Check each line of the material. Copy those containing "output".

DATA SHOWN:
◆ ◆ ◆ ◆ ◆ ◆ ◆
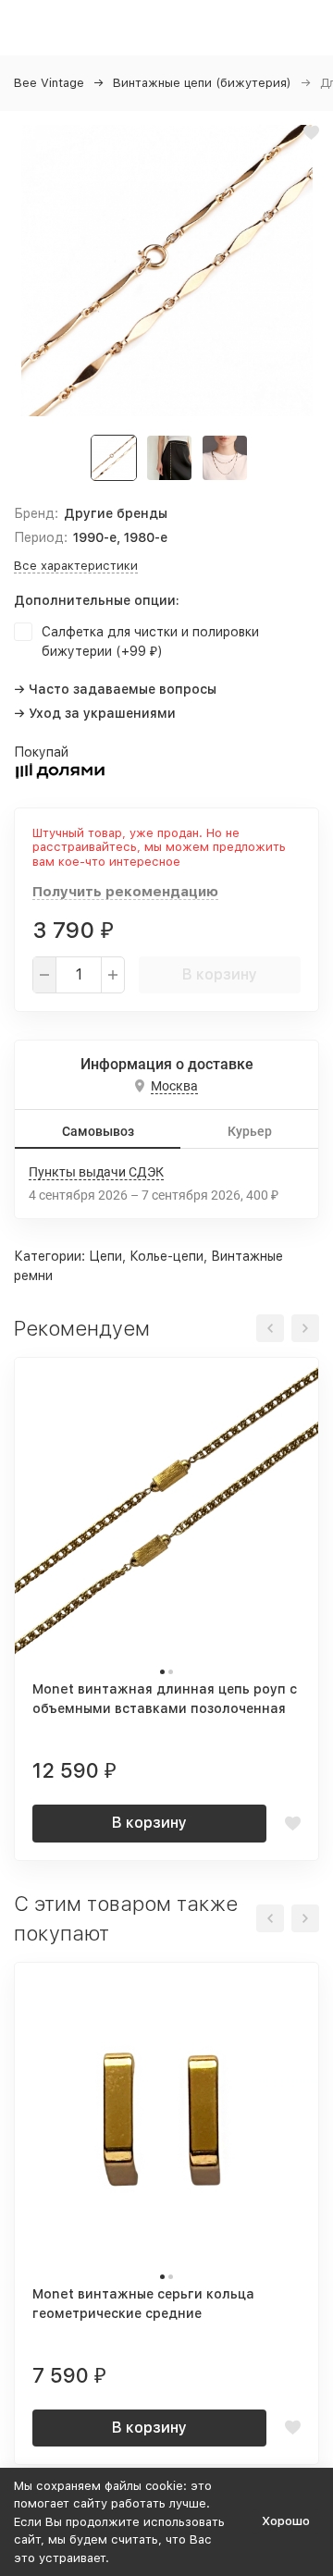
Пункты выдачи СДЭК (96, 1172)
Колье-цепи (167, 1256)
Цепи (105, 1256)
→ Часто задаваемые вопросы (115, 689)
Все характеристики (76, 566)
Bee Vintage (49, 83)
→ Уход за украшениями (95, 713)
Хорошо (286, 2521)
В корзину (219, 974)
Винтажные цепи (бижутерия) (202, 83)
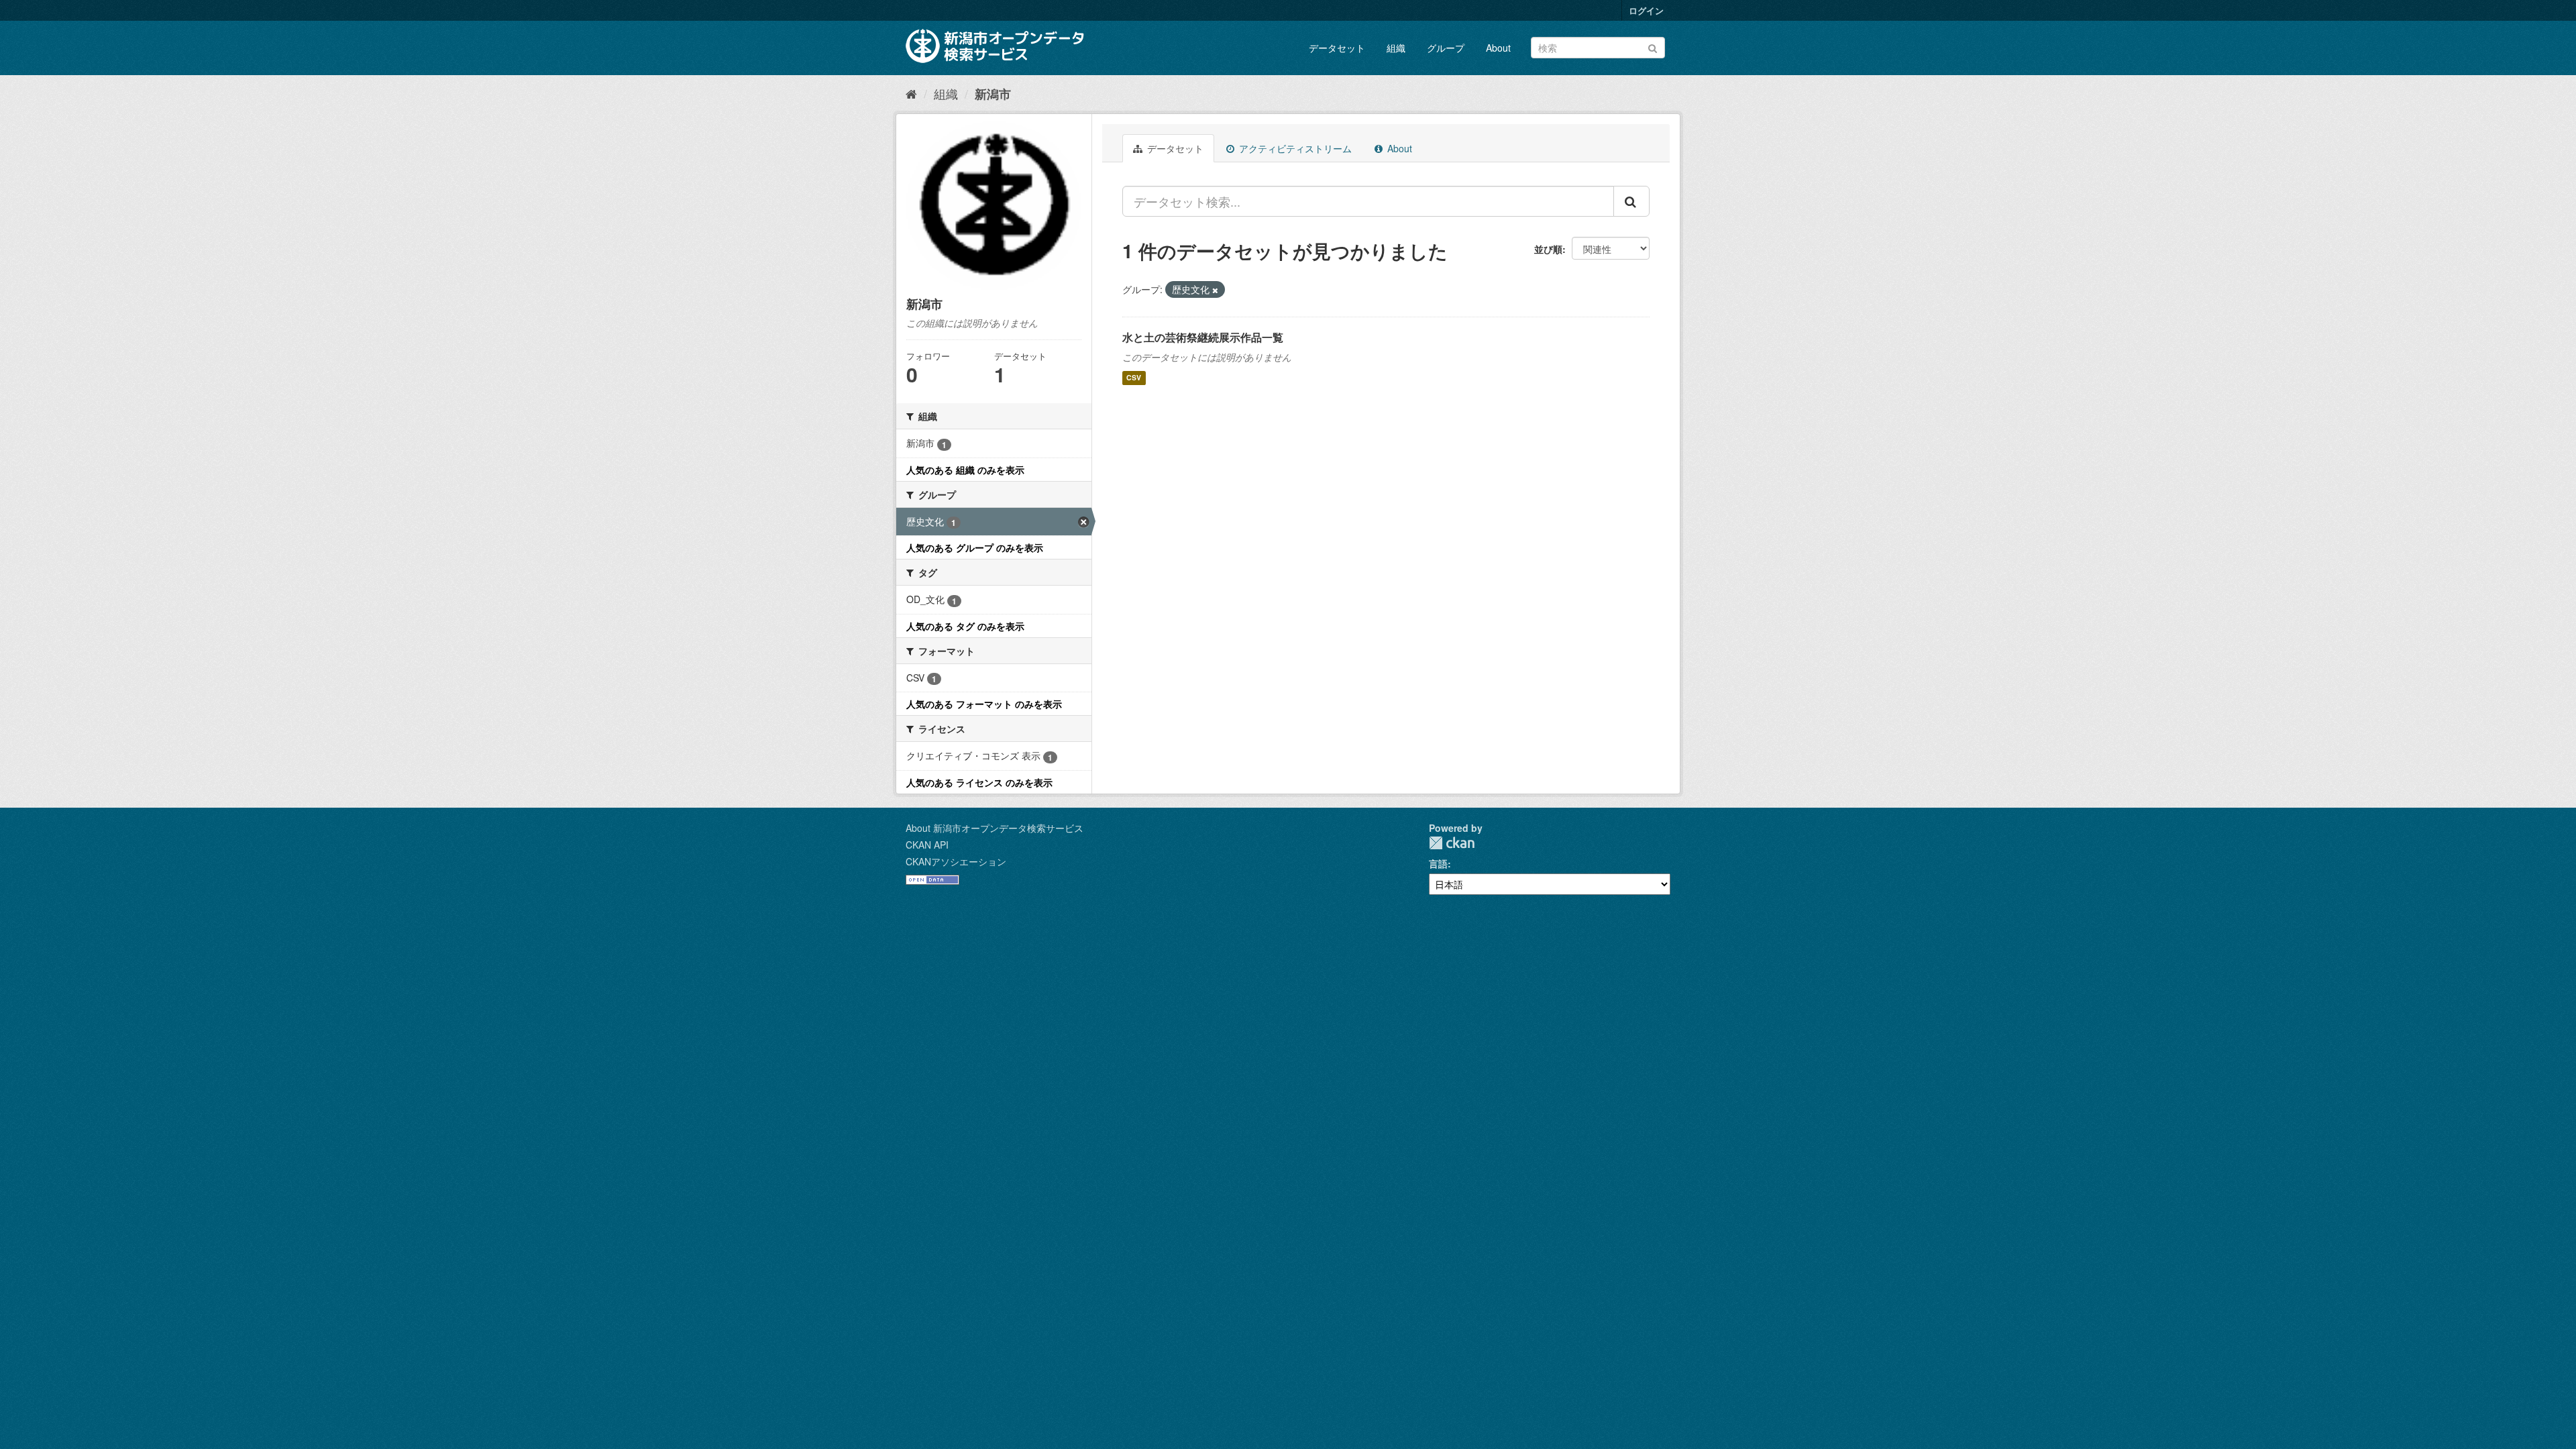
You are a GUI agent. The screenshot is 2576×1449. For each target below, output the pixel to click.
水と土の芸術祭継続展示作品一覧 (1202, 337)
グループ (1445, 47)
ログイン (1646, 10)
◆ ◆ ◆ ◆ ◆ ◆ ◆
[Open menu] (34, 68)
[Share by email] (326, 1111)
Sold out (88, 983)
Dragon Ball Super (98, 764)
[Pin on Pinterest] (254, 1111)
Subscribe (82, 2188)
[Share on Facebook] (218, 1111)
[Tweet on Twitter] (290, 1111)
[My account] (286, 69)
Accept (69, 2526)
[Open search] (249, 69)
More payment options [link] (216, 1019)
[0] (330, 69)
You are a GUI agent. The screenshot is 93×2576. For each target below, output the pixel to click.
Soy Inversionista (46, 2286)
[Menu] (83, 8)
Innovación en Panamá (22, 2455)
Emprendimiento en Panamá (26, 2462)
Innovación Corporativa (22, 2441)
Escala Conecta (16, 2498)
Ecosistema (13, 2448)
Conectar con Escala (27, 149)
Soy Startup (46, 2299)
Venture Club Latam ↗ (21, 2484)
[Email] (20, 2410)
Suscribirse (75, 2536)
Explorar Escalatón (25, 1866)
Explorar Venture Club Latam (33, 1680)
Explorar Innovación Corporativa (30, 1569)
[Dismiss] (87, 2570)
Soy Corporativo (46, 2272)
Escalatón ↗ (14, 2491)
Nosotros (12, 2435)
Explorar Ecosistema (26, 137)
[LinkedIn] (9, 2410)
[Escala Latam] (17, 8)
◆ ◆ ◆ ◆ ◆ ◆ ◆
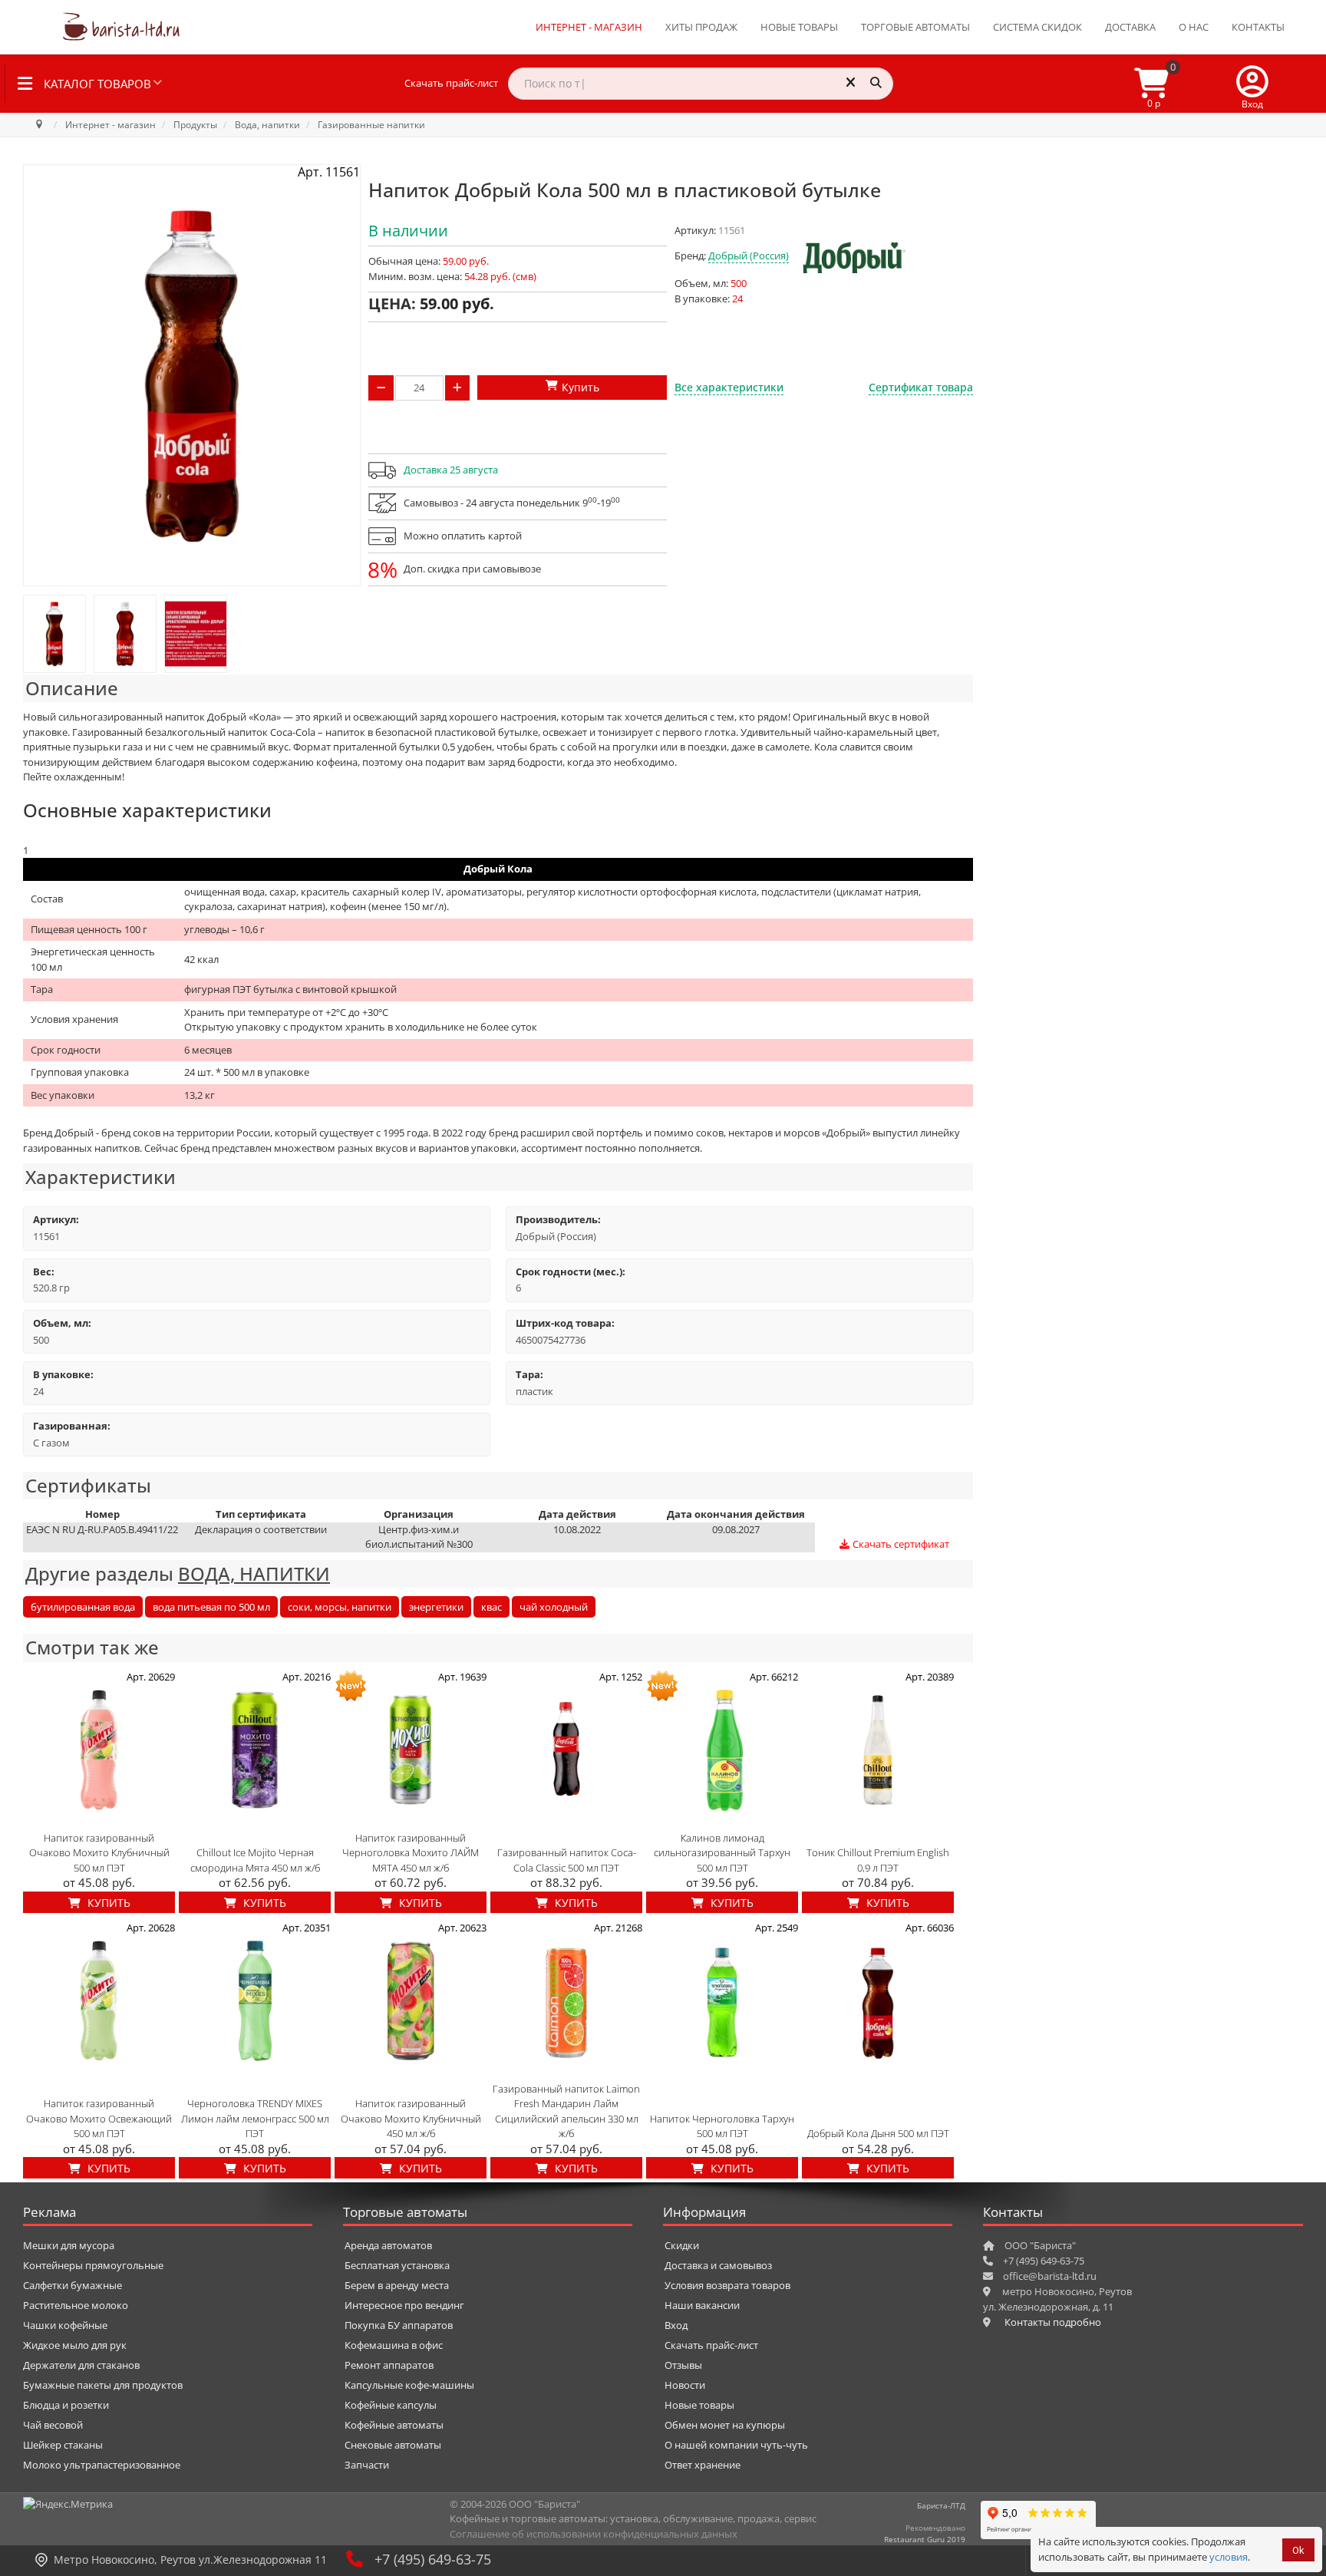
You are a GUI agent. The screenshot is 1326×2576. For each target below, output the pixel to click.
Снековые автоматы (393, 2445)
◆ ◆ ◆ ◆ ◆ ◆ ◆
SOLUTION:
You are a GUI agent. The screenshot is 2576×1449. For each target below, output the pixel to click.
You are a GUI agent. The screenshot is 93×2576. For each target below, output the pixel to click.
You are a GUI agent. The screenshot is 1326×2576. For each target below, output the pixel to click.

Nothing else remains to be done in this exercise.